Нет, никакая она не бывшая, это все та же Калерия, к которой он ездил в 1912 году в станицу и которую воображал вдалеке. Родство восстановилось легко. И только одно проклятие висело над ними: старость, приближение конца. Ну и чувство потери.
Они выпили по рюмочке.
В 1910 году он шутил с ней: «Pouvez-vous faire mon bonheur eternel?»[75] Она уезжала в Анапу. И он так ждал ее оттуда, так ждал! Она послала ему с песчаных дюн Бимлюка пять писем, в каждом несколько строчек, и ни слова о том, когда она будет в Екатеринодаре. Он проводил бессонные ночи. «Где ж ты, моя милая? — вопрошал он в потемках.— В Анапе? В Джемете? В Сукко? Вспоминаешь ли наше ночное крыльцо?» Крыльцо! Они в полночь забрели в заросший двор Швыдкой, уехавшей на вечное моление в Марии-Магдалинский монастырь. Пароходом «Удобный» они приплыли в сумерки из Хомутовских мостиков. Почему-то даже городовых не было на углах и извозчики проезжали редко. А все уже сузилось от пышных ветвей по улицам, шатрами покрыли дворы высокие деревья, лесная тишина таилась у окон. На Старом базаре лишь, в трактире Баграта, хлопала дверь. Что заставило их после прогулок идти в этот дворик? Они тотчас заметили, что ставни дома закрыты и дверь забита доской. Значит, никого нет! Можно посидеть на крыльце. Крыльцо, спереди и с боков, было опутано ветвями. Он сел на скрипучий венский стул, она — к нему на колени. «А мне в четыре утра надо быть пред светлыми очами маменьки и папеньки»,— сказала она.
Он входил туда, где они были как-то вдвоем целые сутки, глядел на уголки, где она сидела, лежала с книжкой, валился на диван к подушке и шептал: «Ты мой ангел, приди ко мне на крыльцо». Почему жгло его предчувствие неминуемой потери?
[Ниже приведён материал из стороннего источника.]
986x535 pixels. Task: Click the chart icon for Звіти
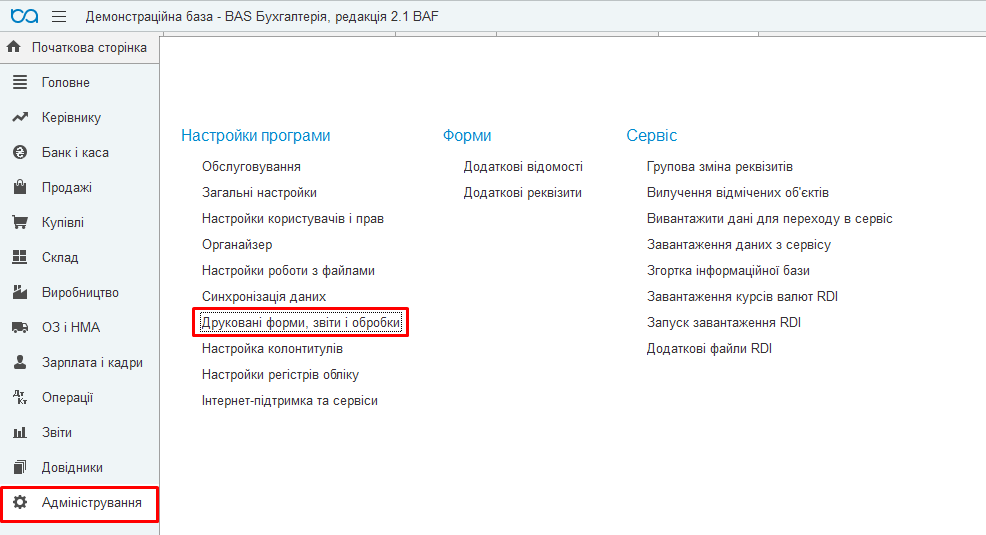pos(19,433)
Когда она грянет: завтра? Через год? Через десять лет?
— Я подолью тебе немного?
— Это еще мамины рюмочки?
— Бабушкины. Чистое серебро.
— У меня в Париже ложечка твоя есть...
— А кольцо?
— Кольцо потерял. Петр Авксентьевич, наверное, беспокоится. Куда пропал, скажет?
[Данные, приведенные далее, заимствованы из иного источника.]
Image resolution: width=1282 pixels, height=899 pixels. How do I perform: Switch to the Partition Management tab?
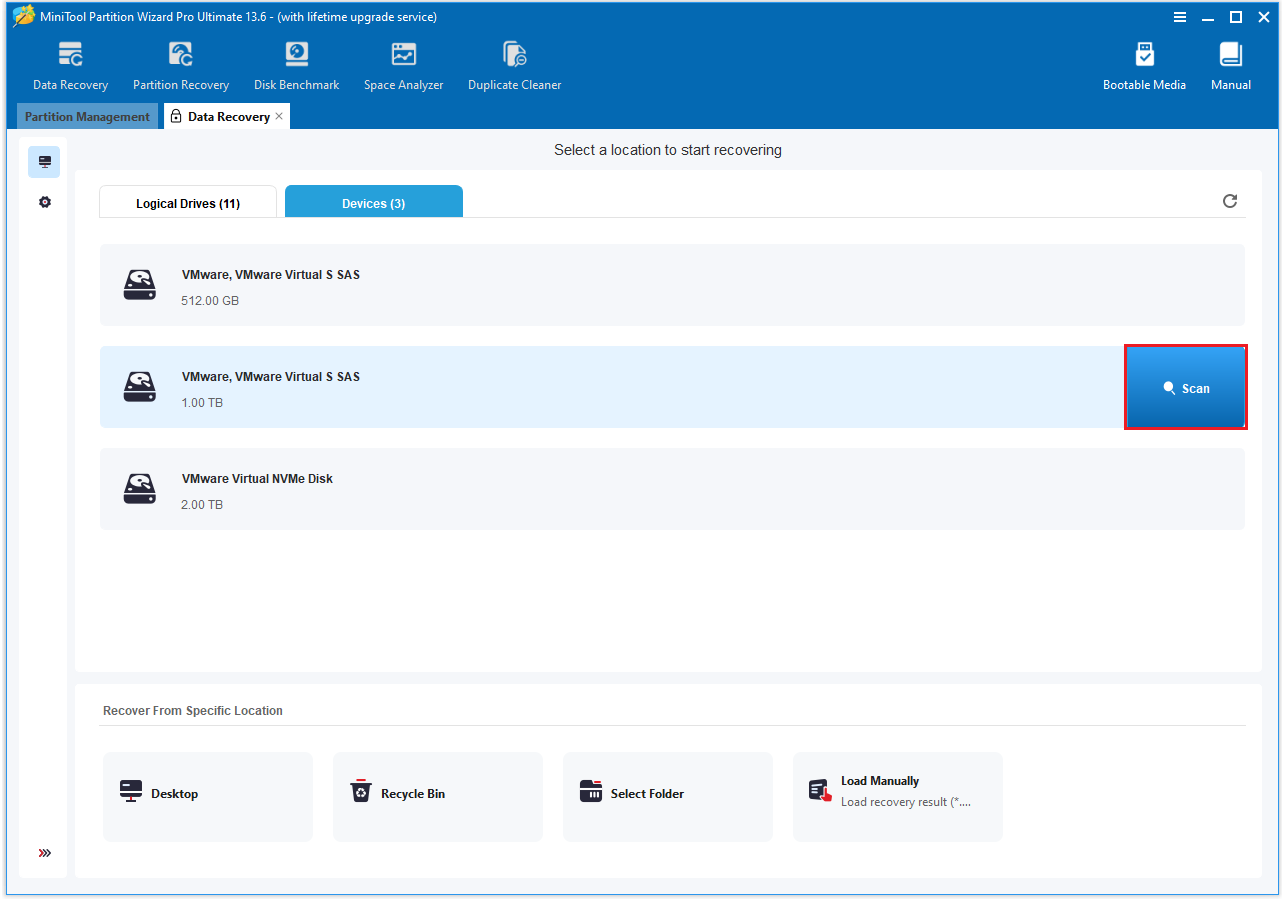point(87,117)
— Он придет за тобой. Он так изменился после смерти Юлии Игнатьевны. Стал чаще ходить к нам. Я и не знала, что у них было тогда в Петербурге. Из-за связи с ней его и выгнали из конвоя.
— Красивый казак был! Разве ты не помнишь, как екатеринодарские мамы боялись за своих дочек? «Ты была с Толстопятом?!» А отцы и того пуще. «На! — подает веревку.— Вешайся заранее». Да где они все? Надо сходить на войсковое кладбище, целы еще могилы, памятники?
— Кое-что есть. У атамана Рашпиля плита целая. Кладбище закрыли. Через несколько лет ухаживать за могилами будет некому, и кто-то прикажет: снести!
— А какое кладбище в Париже! Какое кладбище! Пантеон ушедшей России. Мне уже там места нет. Где-нибудь в Монморанси.
— А чего бы тебе не попроситься домой?
— У меня там пенсия. Нас там много таких: тоска великая, а не едем. К кому ехать? Я думаю, что город детства, по мере того как умирают старшие, родные, близкие, соседи, становится все более чужим. Это уж город поколений, наступающих нам на ноги.
— Но в Париже так же.
— И в Париже, конечно. Везде. Но на родине, где у детей и внуков не встречается ни одной старой казачьей фамилии, мне было бы еще печальней. Не скажешь: «Вы сын Келебердинского? Внук Канатова? Дочь, внучка, правнучка Поночевного?» Как это трагично! Ты не находишь?
— Я не думала об этом. Или думала когда-то, да привыкла. Выпей еще, оно легкое.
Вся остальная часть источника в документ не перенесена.